Robert Frank, the brilliant Cornell economist who has done so much to clarify the winner-take-all nature of our economy, has a new book out, The Darwin Economy, in which he seeks to use Darwinian theory to understand why things have gone so wrong in our economy.
Frank’s main point is that Darwin was right, and Smith was wrong, in their judgements of how pursuit of individual interest affects society as a whole. For Smith — at least in the now common received view, with as much Ayn Rand as Smith — pursuit of individual interest is all good. It not only leads individuals to do their best, but the joint product of competition among individuals seeking their interest is that the “invisible hand” produces maximally efficient outcomes and so rising prosperity. Market failures can exist, of course, but to Smithians they are the exception, not the rule. Indeed, many Smithians would argue that the preponderance of ‘good outcomes’ from markets is so much greater than the costs of market failures that it is better to keep government out of markets altogether than risk government interference aiming to correct ‘market failures’ from growing to the point that the benefits of markets are lost.
However, Frank asserts, competition more often follows a Darwinian logic in which the success of more competitively gifted individuals leads either to undeserved misery for the losers, or in many cases to dysfunctional outcomes that damage society as whole.
Frank gives the example of elk antlers as a dysfunctional outcome. Elks compete for females using their antlers, so competition leads to elks having bigger and bigger antlers. But those antlers are, for every male, a weighty and metabolically expensive investment. All males would be better if they all agreed to forgo huge antlers, and just competed with a smaller, standard set.
Of course, elk can’t reach such agreements — but people can.
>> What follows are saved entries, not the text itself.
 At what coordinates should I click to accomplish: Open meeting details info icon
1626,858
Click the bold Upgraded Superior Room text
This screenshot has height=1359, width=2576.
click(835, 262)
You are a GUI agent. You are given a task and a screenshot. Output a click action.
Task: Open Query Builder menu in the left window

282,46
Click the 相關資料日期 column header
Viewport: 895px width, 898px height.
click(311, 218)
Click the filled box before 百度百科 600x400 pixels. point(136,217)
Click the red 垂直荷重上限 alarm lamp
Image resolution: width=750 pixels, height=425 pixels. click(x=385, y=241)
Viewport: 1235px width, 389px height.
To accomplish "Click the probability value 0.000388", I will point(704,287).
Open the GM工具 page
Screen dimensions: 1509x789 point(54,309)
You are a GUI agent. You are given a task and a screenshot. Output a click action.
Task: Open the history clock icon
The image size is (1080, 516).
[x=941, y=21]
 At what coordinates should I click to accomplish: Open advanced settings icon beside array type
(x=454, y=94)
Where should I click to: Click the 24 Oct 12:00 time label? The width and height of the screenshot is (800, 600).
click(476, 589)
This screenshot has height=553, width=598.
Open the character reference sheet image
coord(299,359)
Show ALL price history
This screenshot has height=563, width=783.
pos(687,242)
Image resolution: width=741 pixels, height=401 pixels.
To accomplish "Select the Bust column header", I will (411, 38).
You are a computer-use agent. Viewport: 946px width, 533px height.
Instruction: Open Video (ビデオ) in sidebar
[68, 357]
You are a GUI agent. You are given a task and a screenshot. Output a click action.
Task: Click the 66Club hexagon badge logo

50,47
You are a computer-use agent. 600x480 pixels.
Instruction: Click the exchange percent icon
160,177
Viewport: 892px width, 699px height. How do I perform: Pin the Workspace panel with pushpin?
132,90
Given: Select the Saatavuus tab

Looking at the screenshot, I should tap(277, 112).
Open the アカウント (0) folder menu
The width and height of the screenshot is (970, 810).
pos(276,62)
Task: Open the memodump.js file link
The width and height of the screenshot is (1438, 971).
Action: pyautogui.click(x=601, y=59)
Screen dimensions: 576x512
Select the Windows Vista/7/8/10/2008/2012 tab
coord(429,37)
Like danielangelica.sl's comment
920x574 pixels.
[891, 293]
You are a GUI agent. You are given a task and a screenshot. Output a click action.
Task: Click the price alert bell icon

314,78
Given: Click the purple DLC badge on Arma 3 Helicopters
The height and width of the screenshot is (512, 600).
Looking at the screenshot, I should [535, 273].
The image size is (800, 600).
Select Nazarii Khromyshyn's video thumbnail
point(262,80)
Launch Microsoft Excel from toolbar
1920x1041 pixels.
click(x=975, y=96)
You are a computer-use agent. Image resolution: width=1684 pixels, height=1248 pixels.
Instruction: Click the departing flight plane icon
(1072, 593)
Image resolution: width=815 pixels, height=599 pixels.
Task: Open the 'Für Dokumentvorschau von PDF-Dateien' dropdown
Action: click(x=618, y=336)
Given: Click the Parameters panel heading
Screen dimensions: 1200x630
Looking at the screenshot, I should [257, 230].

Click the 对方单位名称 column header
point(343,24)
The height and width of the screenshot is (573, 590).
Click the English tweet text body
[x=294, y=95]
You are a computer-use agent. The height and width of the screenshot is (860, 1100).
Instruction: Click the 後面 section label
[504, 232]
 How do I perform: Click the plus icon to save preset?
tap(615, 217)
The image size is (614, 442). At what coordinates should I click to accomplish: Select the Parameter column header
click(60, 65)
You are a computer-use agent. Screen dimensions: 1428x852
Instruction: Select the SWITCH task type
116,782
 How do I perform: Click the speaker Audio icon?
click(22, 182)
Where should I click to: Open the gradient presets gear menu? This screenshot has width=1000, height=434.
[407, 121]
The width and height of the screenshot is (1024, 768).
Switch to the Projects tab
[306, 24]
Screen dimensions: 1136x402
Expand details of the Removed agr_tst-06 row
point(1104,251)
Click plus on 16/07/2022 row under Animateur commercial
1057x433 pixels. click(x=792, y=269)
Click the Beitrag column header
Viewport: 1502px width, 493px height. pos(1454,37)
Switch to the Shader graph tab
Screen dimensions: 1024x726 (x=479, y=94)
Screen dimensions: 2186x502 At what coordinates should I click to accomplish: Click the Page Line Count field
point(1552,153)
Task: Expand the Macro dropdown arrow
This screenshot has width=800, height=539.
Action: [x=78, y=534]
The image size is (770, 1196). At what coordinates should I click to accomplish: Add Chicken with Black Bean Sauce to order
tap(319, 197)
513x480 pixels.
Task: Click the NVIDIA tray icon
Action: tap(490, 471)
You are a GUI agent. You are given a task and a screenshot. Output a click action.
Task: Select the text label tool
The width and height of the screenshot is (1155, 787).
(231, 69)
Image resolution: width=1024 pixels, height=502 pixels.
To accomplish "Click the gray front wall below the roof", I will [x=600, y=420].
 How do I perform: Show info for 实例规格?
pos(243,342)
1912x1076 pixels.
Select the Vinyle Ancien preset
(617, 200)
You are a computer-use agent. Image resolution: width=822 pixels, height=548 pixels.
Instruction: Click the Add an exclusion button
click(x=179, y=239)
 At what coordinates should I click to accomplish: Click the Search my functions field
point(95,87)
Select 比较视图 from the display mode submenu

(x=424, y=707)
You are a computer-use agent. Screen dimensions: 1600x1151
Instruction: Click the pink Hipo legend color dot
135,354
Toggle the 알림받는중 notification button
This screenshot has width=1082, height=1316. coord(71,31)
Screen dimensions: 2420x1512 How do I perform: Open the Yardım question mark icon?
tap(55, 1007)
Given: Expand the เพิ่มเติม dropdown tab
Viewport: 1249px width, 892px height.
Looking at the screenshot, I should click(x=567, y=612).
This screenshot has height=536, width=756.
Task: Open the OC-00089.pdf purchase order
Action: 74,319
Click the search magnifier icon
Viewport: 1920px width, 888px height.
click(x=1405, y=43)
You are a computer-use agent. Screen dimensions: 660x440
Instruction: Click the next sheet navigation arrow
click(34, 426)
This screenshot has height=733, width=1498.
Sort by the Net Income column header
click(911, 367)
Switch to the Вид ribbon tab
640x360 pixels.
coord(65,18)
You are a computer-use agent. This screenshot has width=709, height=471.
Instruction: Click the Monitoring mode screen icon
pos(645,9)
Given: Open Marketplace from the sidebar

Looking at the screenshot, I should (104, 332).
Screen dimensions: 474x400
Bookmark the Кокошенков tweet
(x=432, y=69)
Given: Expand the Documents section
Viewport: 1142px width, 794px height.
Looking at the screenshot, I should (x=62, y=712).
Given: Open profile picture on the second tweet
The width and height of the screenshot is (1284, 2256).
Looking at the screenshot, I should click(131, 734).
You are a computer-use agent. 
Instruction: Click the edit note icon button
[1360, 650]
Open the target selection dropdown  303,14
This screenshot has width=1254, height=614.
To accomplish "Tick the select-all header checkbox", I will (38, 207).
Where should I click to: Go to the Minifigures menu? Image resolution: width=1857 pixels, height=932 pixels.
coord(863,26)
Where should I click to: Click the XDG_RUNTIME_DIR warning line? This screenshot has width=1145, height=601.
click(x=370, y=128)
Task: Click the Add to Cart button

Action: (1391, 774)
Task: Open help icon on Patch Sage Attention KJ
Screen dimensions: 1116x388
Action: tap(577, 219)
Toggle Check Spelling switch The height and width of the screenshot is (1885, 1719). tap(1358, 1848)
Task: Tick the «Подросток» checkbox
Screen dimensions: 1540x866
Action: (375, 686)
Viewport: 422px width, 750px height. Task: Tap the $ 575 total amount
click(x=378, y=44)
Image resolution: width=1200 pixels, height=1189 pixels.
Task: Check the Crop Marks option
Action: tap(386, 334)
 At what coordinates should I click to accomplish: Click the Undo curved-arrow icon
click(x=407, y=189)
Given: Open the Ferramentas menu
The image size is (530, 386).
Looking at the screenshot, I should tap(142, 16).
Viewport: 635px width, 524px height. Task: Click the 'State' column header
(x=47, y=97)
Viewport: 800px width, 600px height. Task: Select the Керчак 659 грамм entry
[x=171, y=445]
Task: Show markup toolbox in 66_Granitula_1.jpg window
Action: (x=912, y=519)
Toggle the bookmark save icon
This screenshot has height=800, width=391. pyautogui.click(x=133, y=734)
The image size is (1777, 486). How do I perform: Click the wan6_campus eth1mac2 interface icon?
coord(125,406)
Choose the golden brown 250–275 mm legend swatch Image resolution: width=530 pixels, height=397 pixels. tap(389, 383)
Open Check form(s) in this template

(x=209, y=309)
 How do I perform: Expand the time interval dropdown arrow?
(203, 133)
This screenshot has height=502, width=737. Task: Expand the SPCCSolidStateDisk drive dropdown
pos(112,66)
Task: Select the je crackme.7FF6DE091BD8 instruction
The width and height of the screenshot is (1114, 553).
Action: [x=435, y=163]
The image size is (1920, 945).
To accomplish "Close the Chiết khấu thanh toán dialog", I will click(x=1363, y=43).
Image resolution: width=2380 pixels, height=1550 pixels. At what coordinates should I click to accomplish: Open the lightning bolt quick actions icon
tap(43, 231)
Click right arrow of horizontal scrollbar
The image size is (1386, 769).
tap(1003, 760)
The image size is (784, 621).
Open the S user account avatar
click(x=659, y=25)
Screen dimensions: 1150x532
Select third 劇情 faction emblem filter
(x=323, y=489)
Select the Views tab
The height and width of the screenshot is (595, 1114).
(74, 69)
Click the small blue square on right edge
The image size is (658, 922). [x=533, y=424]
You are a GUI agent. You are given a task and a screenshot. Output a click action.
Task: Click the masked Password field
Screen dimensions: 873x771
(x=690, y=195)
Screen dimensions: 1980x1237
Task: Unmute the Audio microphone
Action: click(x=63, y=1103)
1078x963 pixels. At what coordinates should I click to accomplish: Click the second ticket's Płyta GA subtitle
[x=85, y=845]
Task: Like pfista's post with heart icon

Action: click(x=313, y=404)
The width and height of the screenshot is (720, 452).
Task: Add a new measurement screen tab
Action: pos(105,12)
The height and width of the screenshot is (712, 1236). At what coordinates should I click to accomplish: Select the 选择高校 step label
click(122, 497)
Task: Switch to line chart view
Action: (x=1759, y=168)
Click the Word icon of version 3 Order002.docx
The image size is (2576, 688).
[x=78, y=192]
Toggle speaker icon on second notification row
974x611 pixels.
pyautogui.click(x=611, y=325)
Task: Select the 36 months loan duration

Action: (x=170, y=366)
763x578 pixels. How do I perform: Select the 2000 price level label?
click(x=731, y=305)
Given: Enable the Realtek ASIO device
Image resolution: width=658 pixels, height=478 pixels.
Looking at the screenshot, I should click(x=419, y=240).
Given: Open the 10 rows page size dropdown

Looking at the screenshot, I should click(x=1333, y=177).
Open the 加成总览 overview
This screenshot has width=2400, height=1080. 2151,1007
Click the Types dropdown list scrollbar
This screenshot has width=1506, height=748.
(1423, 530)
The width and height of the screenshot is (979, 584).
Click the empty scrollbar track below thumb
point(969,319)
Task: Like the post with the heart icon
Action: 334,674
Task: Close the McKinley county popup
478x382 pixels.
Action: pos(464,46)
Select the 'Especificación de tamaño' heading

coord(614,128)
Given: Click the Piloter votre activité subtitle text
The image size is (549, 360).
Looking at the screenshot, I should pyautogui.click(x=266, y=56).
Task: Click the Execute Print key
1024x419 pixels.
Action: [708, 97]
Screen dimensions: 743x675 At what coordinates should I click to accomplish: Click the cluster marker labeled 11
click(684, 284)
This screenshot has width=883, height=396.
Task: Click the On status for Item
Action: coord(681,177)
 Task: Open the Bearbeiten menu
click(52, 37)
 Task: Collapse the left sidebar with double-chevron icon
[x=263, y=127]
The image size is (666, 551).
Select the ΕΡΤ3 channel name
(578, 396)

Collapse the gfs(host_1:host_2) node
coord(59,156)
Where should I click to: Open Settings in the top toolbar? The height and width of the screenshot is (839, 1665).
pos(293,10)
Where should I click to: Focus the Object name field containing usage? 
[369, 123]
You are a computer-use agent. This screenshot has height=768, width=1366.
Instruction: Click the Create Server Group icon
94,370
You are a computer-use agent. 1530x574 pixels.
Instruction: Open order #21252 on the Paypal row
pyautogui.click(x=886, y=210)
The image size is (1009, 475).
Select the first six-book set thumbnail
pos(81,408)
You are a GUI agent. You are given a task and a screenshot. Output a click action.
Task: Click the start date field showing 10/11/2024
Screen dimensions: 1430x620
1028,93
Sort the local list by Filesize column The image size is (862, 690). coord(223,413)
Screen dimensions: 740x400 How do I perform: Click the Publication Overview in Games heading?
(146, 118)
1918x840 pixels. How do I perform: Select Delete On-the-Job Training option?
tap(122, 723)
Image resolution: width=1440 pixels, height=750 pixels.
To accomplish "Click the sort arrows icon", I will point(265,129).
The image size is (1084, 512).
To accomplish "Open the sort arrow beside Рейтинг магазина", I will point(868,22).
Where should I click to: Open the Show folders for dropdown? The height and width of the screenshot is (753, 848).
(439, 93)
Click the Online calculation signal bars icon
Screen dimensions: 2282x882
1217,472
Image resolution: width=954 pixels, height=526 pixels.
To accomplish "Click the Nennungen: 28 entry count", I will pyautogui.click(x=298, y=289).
So it would be wiser if we recognized that in many areas of economic life, competition, if unchecked, leads to dangerous and costly excess. Having 100 room mansions and $500,000 cars has no function in terms of utility that can’t be met at far less cost — but competition leads people to seek and acquire these goods to show they have ‘succeeded’ better than anyone else. These goods are like huge ‘elk antlers’ that we carry around to show we can compete, but that are in fact wasteful uses of resources from the standpoint of society as a whole.
Morever, Darwinian competitive urges lead people to seek to over-leverage, over-acquire, and take risks to ‘win,’ when as we saw in the 2008 crash, everyone would have been better off if leverage had been limited and ‘winning’ was confined to better regulated channels.
I think Frank has a point — unbounded individual competition often produces outcomes that are NOT good for society as a whole. But Smith’s genius was not to applaud greed (Smith was a moral philosopher who cared deeply about people’s ability to be sympathetic and altruistic), or even to argue that unbounded competition is good. That is the “Ayn Rand” extrapolation of Smith. Rather, Smith’s goal was to show how the right institutions can channel greed into behavior that leads to positive outcomes.
Read in that way, Smith’s inspiration to economics should be to find institutions that shape markets to create positive outcomes, NOT to rely on markets to achieve those outcomes on their own (indeed Smith was rather more worried about monopolies and the rich conspiring to shield their wealth from market discipline than most modern economists).
Frank’s book is valuable in pointing out how often we need regulation, law, and other institutions to lead markets to work in the way Smith saw was possible, to reward work that is socially beneficial. Government may not have to provide for us directly, but government has to ensure that markets are not captured by those who are supposed to be disciplined by market competition, and that information and justice are fairly and evenly dispensed.
Darwin — who while he had much to say about competition had nothing to say about institutions — is thus not as useful a guide to the economy as Smith. However, neither Darwin nor Smith is helpful if we fail to get their message right. Economists who deify either Darwinian competition or Smithian markets are missing the message; the genius of human beings is that we CAN regulate our behavior by means of institutions, and that has been the secret of our success. Of course, instititutions DO act to limit what some individuals can attain at the expense of others and of society as a whole, so there will always be those pushing back to limit and undermine those institutions.
That is exactly what we are seeing today, of course, with the insistence on ‘no new taxes’ and ‘no new regulation.’ But listening to those voices is wrong, and not just for the reason that Frank gives, that unbounded competition leads to inefficient outcomes. Smith would have found those voices disturbing too, for the reason that they represent a conspiracy of the rich to preserve their wealth from real competition (tax capital gains, which overwhelmingly accrue to the rich, at 15% and tax earned income at 25-35%, and how do you expect wage-earners to compete with the rich in accumulating wealth?).
I welcome Frank’s work in pointing out the flaws of a blind faith in markets to produce ideal social outcomes. They don’t. But the response is not to turn away from Smith, but to heed his message to build institutions that ensure market competition is effective in rewarding those activities that create real value rather than just those activities that concentrate wealth.